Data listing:
-=-=-

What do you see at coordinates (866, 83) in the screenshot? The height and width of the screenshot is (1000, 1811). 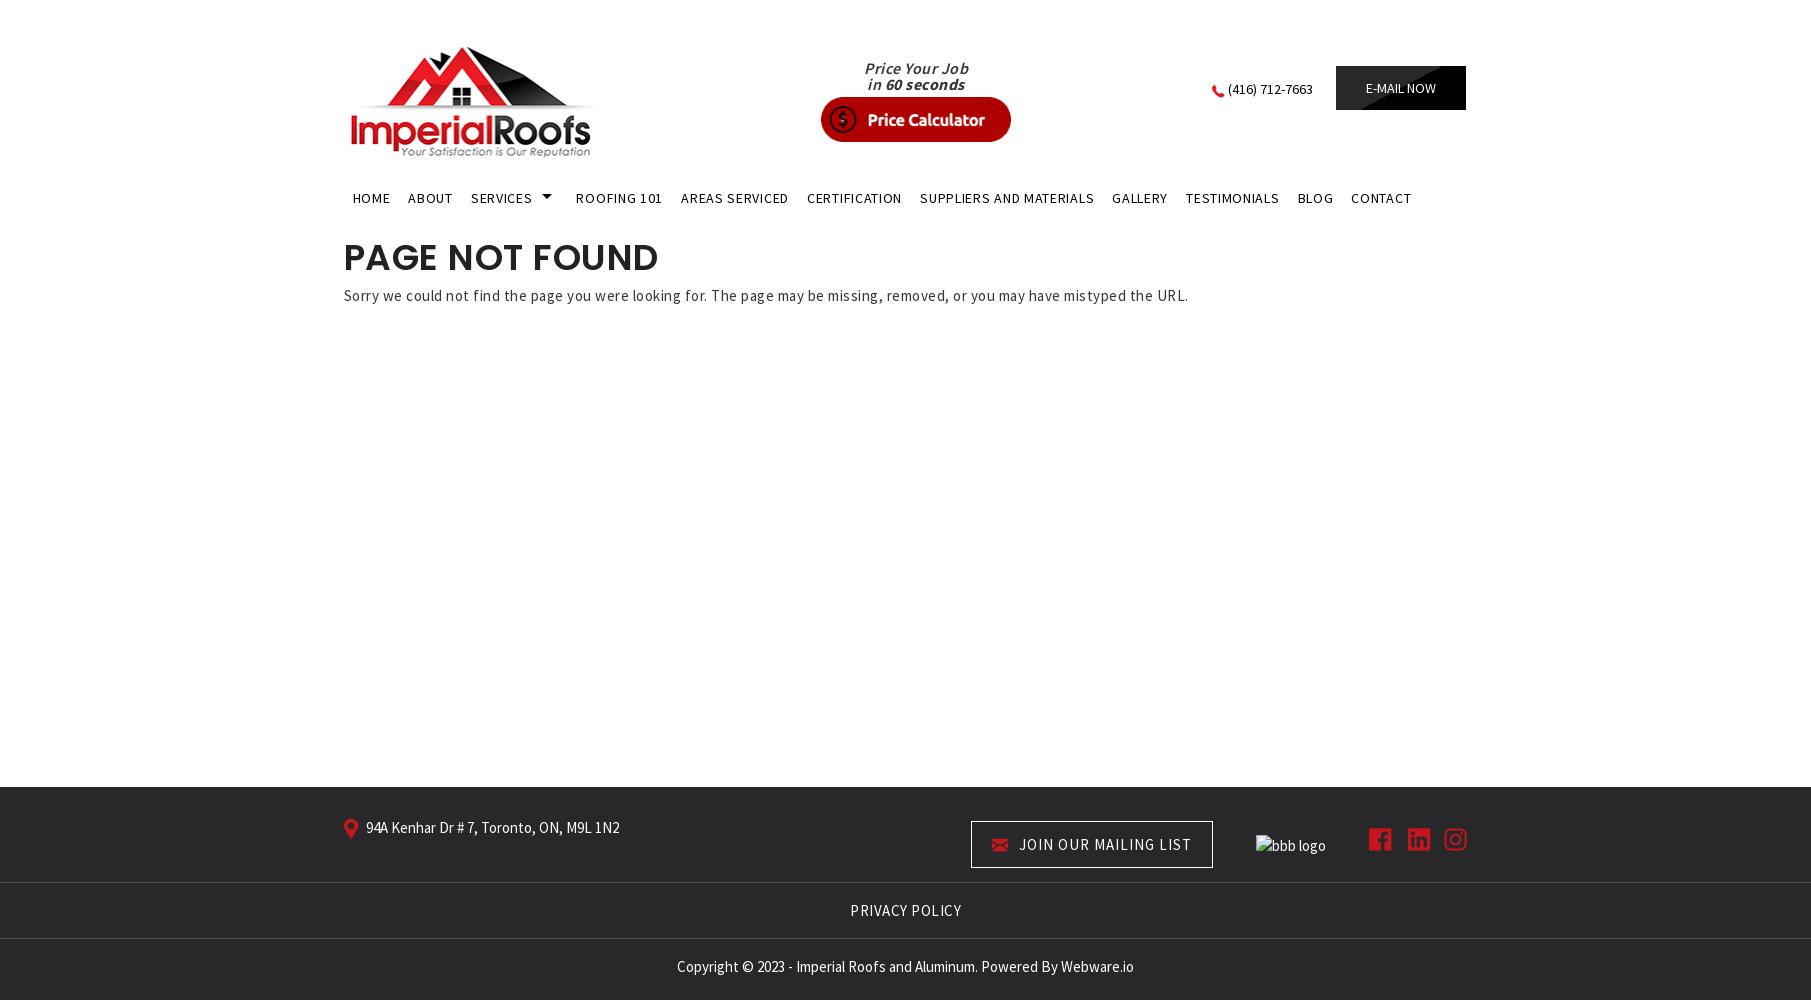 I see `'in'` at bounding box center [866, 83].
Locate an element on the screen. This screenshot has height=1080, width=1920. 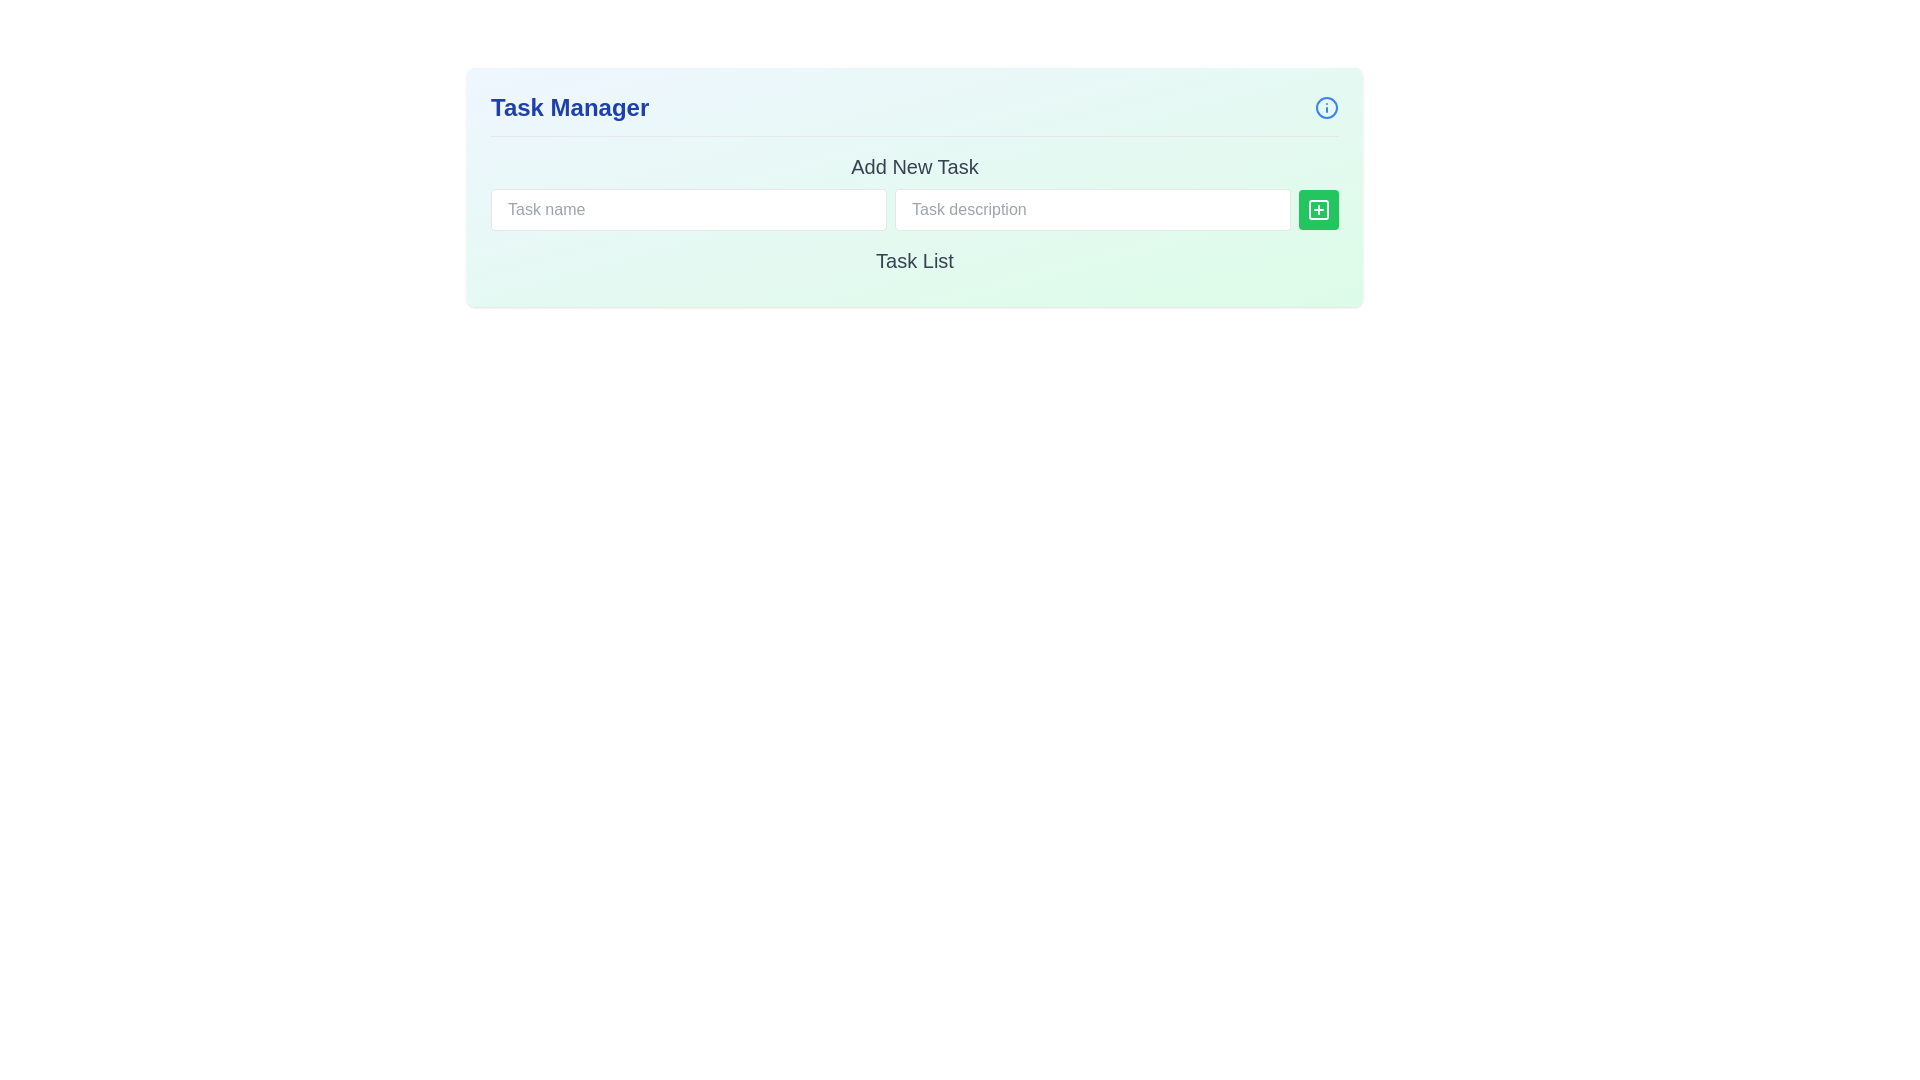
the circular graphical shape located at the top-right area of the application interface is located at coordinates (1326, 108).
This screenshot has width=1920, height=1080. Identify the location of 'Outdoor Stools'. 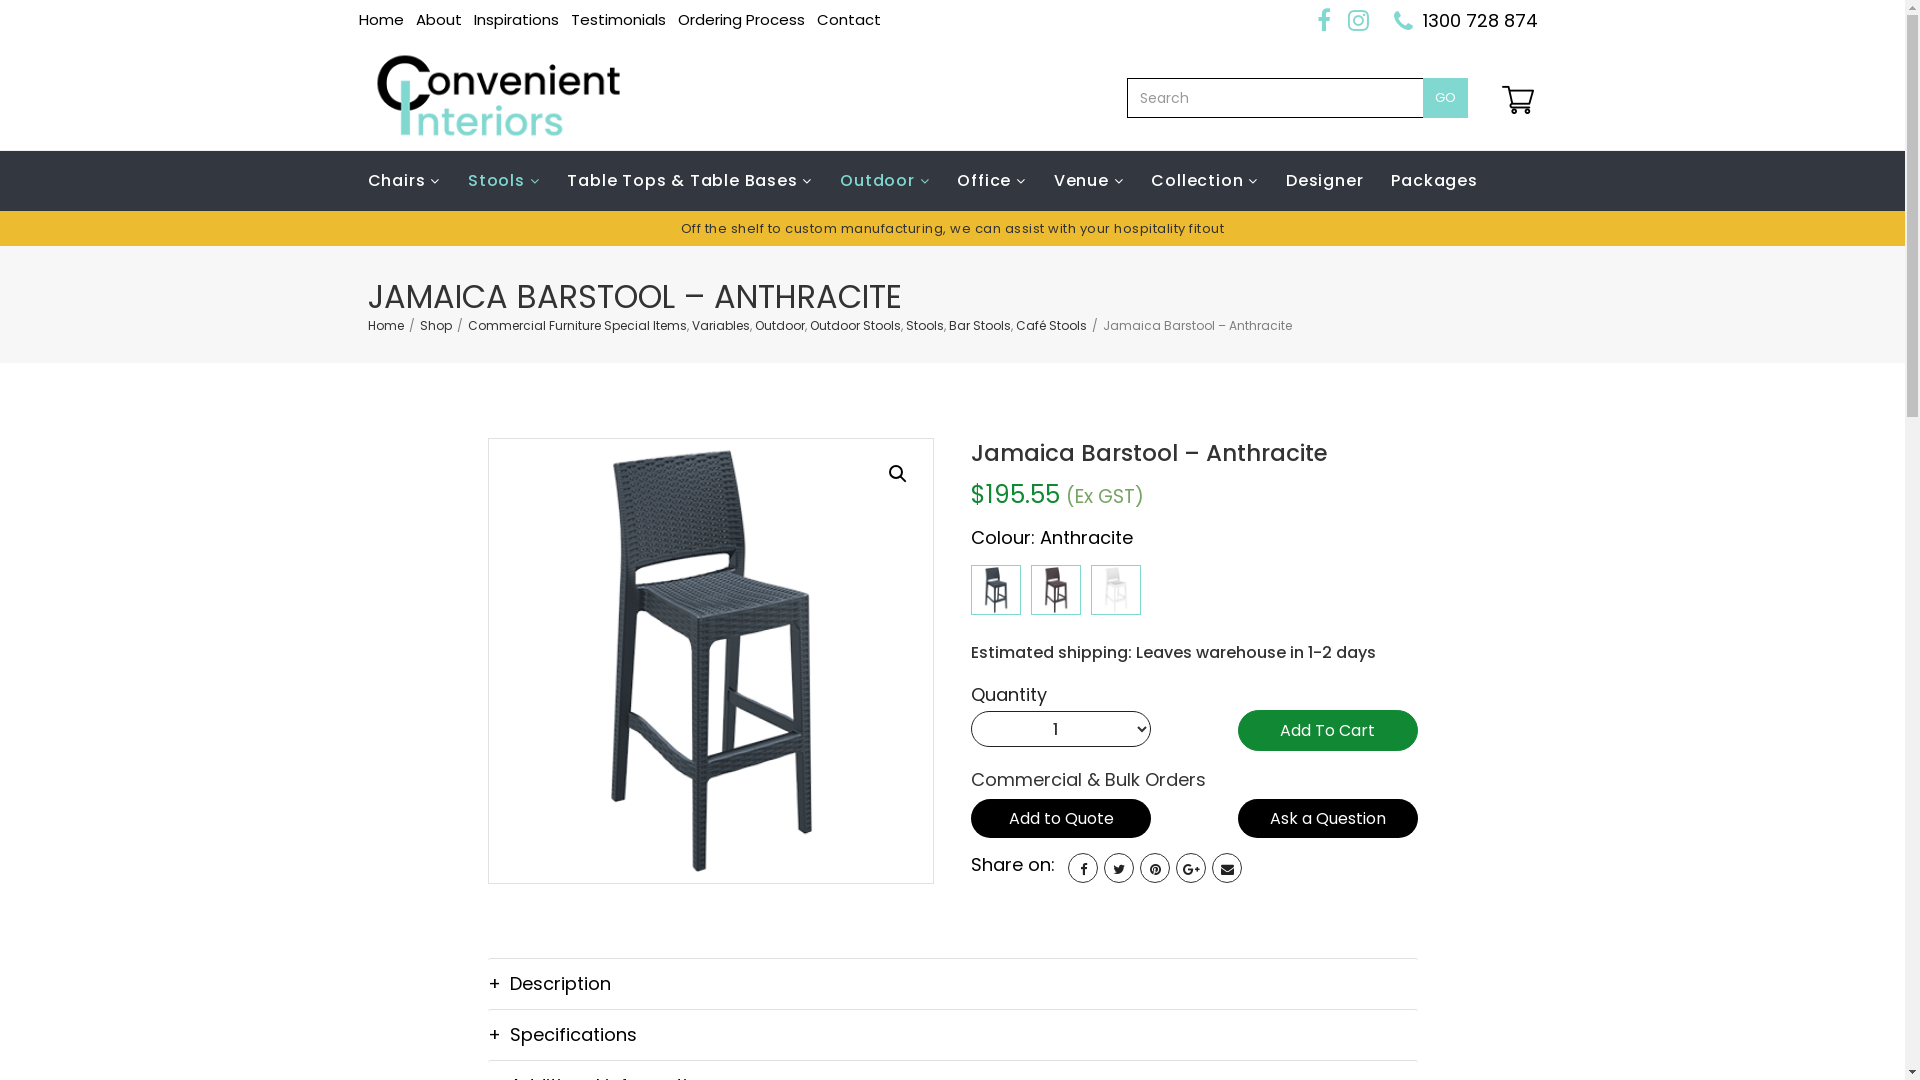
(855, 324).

-=-=-

What the task requires:
Arrange the lines of the items as a Markdown table with the columns "Row" and "Line text," numbering each row and skipping blank lines. Begin at the line that contains "Locate an element" and go through the end of the items, leaving the pictures out.

Task output:
| Row | Line text |
|---|---|
| 1 | Locate an element on the screen. This screenshot has height=1080, width=1920.  |
| 2 | the circular graphical shape located at the top-right area of the application interface is located at coordinates (1326, 108). |
| 3 | This screenshot has width=1920, height=1080. Identify the location of 'Outdoor Stools'.  |
| 4 | (855, 324). |